Given exercise 1 - In the excerpt about Curt Lang's 1955 trip to Europe, why did Jim's bus ride to Montreal go through the United States?
Given exercise 2 - Name every artist that the Curt Lang excerpt says once lived in the area around Place Pigalle.
Given exercise 3 - Carry on the account of Curt Lang's European trip, picking up after its last sentence.

Text -
That Beautifully Unworldly, Reasonless Rampaging of My Old Self

CLAUDIA CORNWALL

From At the World’s Edge: Curt Lang’s Vancouver 1937–1998, published by Mother Tongue in 2011.

Curt, Al and Jim converged on Montreal in October 1955. Curt, who hitchhiked, arrived first. He showed up on Irving Layton’s doorstep, introduced himself as a poet from British Columbia and wangled a place to stay. “I would never have had the nerve,” said Jim. Then Al came, having spent a few days visiting his mother in Ontario, and Jim, who rode the bus (through the United States since the Trans-Canada Highway was not yet built).

Their grand tour of Europe was about to start. The three men had saved for a year to afford the trip. Al had tried to persuade Doug Kaye to join them, saying, “Doug, we’re not getting any younger, you know.” Doug, now eighty-four, chuckled as he told me that. “I didn’t want to go,” he said.

After a short visit in Montreal, the friends crossed from Montreal to Le Havre on the creaky Ascania, a Cunard liner. The Ascania was truly at the end of its life; it was scrapped after this voyage. The passage was rough. At night, the rolling vessel bashed them into the walls of their cabin, and their arms, still aching from recent inoculations against diphtheria and smallpox, throbbed with pain. In other respects, the week at sea was boring. According to Jim, “It was a British ship and old ladies organized sing-songs on the deck—‘Knees up Mother Brown.’”

Curt, Al and Jim had made no prior arrangements about where to stay in Paris, but they found a hostel near Place Pigalle. This was the heart of Paris’s red-light district—made famous by nightclubs like the venerable Le Moulin Rouge, which opened in 1889, the year the Eiffel Tower was completed. In the past, many artists had lived in the area—Henri de Toulouse-Lautrec, whose prints immortalized it, but also Pablo Picasso, Pierre-Auguste Renoir (who waited on tables here in his youth), Edgar Degas, Maurice Utrillo. Curt’s impressions inspired his poem “Paris 55.”

After some time in Paris, the trio went south to visit Gary Ness, a painter they knew from Vancouver. He was living in a ruined church in Chémery. When Ness decide to return to Paris, Al went along, to help carry Gary’s paintings. Curt and Jim did not see Al in Europe again. Though they had been planning the trip with great anticipation, their relations had turned rancorous.

After Curt and Jim toured the rest of Spain (visiting many gypsy nightclubs along the way), they returned to France. Curt’s brother, Greg Lang, lent me a diary which Curt started on this trip. A brown and battered, water-stained volume stamped, “Richardson and Co., 176 Charing Cross Road,” it smelled musty. The first entry is from Saturday, March 23, 1956, when Curt was back in Paris. It was raining slightly that day, a bit sombre. Curt wrote: “The past is always so alive. It encroaches like a green tide on every hour and day, breeding a sadness in everything. A summer sun reminds me of lost summer suns, the rain of misspent days.” Two days later: “All the usual discontents and doubts banging around inside.” But not everything was lost—at least not yet: “I went into the street wearing sandals and very proud to see them covertly admired.”

Material -

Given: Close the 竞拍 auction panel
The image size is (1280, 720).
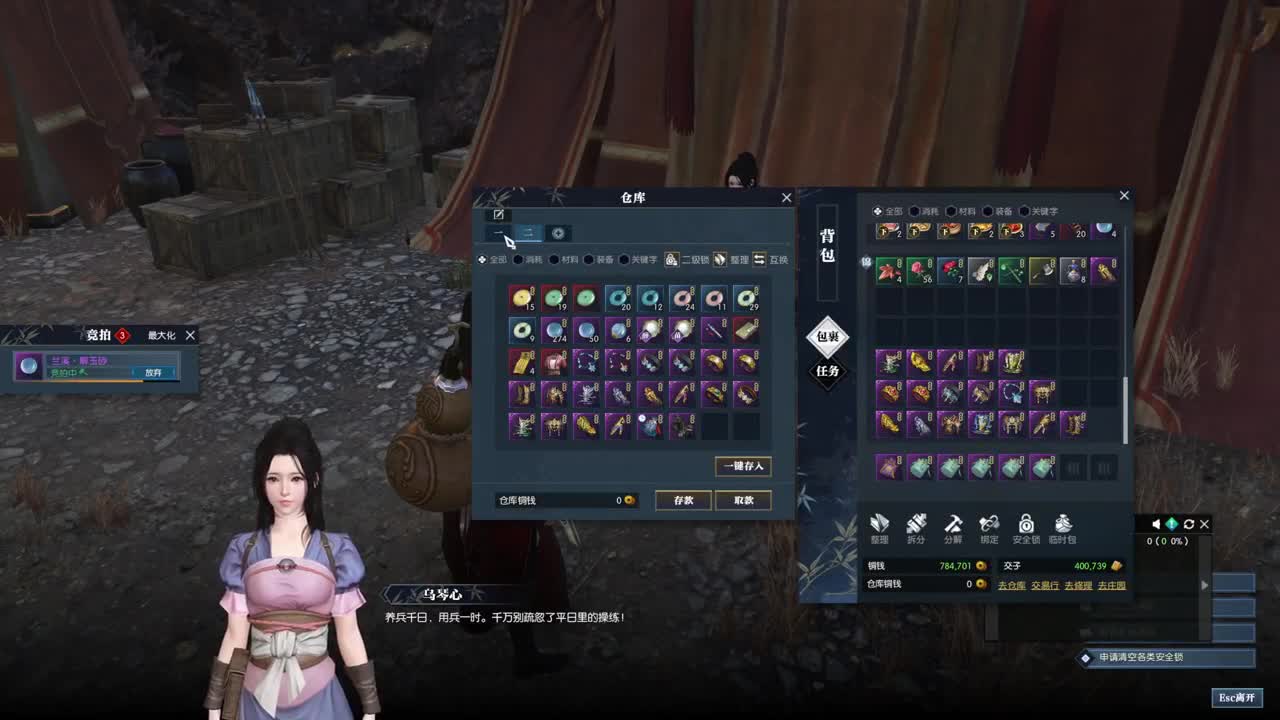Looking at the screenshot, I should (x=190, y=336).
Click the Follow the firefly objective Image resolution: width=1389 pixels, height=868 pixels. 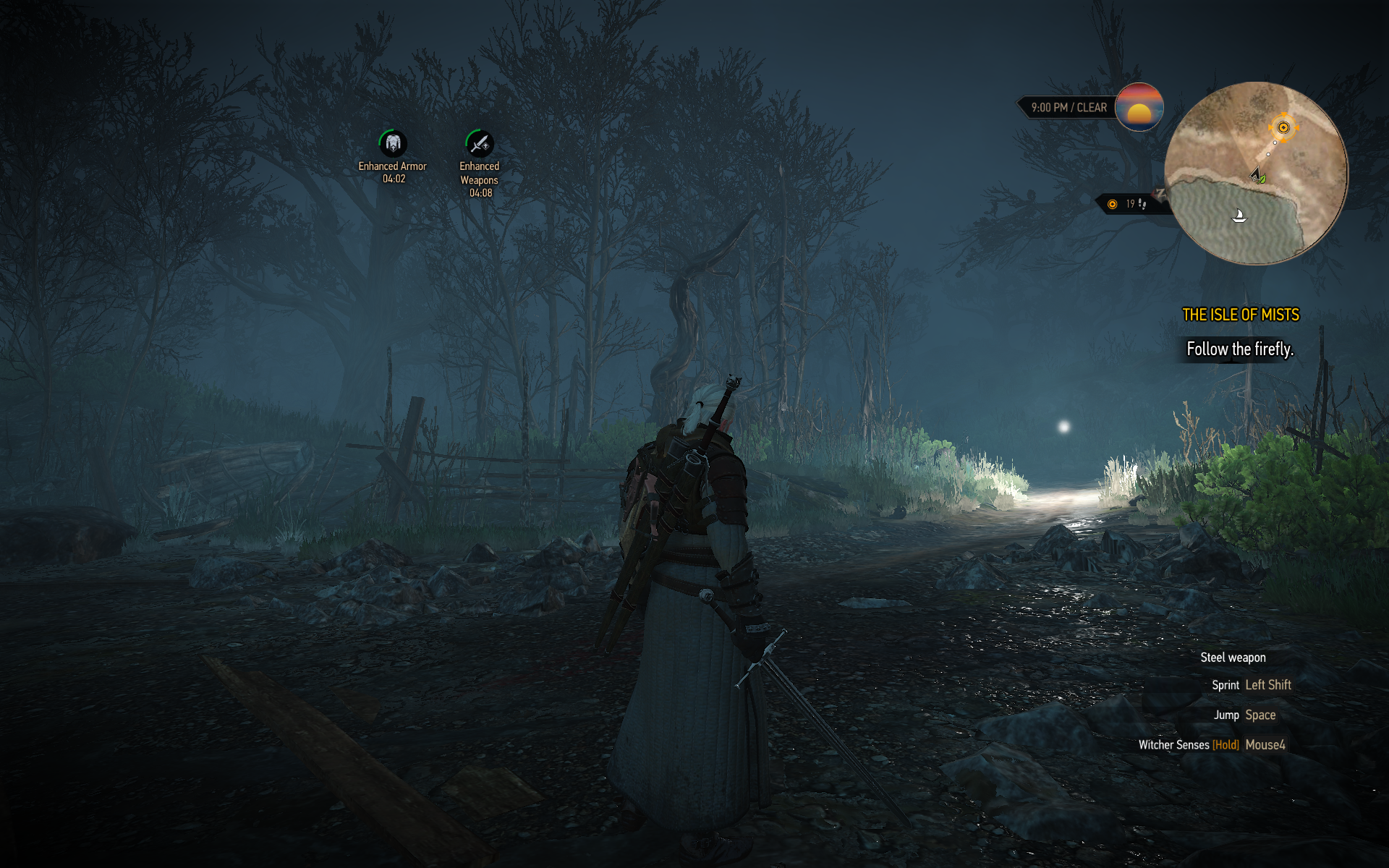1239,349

Response 1 - Jim's bus went through the United States because the Trans-Canada Highway had not yet been built.

Response 2 - Henri de Toulouse-Lautrec, Pablo Picasso, Pierre-Auguste Renoir, Edgar Degas, Maurice Utrillo

Response 3 -
By early April, Curt and Jim were in England. Then Jim returned to the continent while Curt stayed on in London. Curt met a woman—Adrienne, a waitress in a restaurant called the Stock Pot. When he first saw her, she was wearing an attractive black dress and had her hair wound in a thick plait. Curt wrote: “It is not that fable of love one hears of, but I like her, am a little content with her, her face fascinates me endlessly, she is passionate and entirely womanly, and needs my help. Why not her?” In a letter to Curt, Al commented: “Your Adrienne sounds attractive. I mean a person that dreams such dreams…” Jim told me that she was very nice—blonde and plump. She was also pregnant—although Curt was not the father of the baby.

On April 26, Curt wrote: “Still no money, porridge and poverty.” The prospects of escaping grinding destitution seemed better in Canada. Britain was slowly emerging from its post-war economic slump; rationing only came to an end in 1954. By contrast, Canada was riding a megaproject-fuelled boom, constructing the Trans-Canada Highway, the St. Lawrence Seaway and the TransCanada pipeline from the East to the Leduc oilfields in Alberta.

Curt said goodbye to Adrienne at Euston Station on June 13. As he left her there, he was struck by the expression on her face. “She does care for me, and I for her,” he later wrote in his diary. He boarded a steamer for Montreal.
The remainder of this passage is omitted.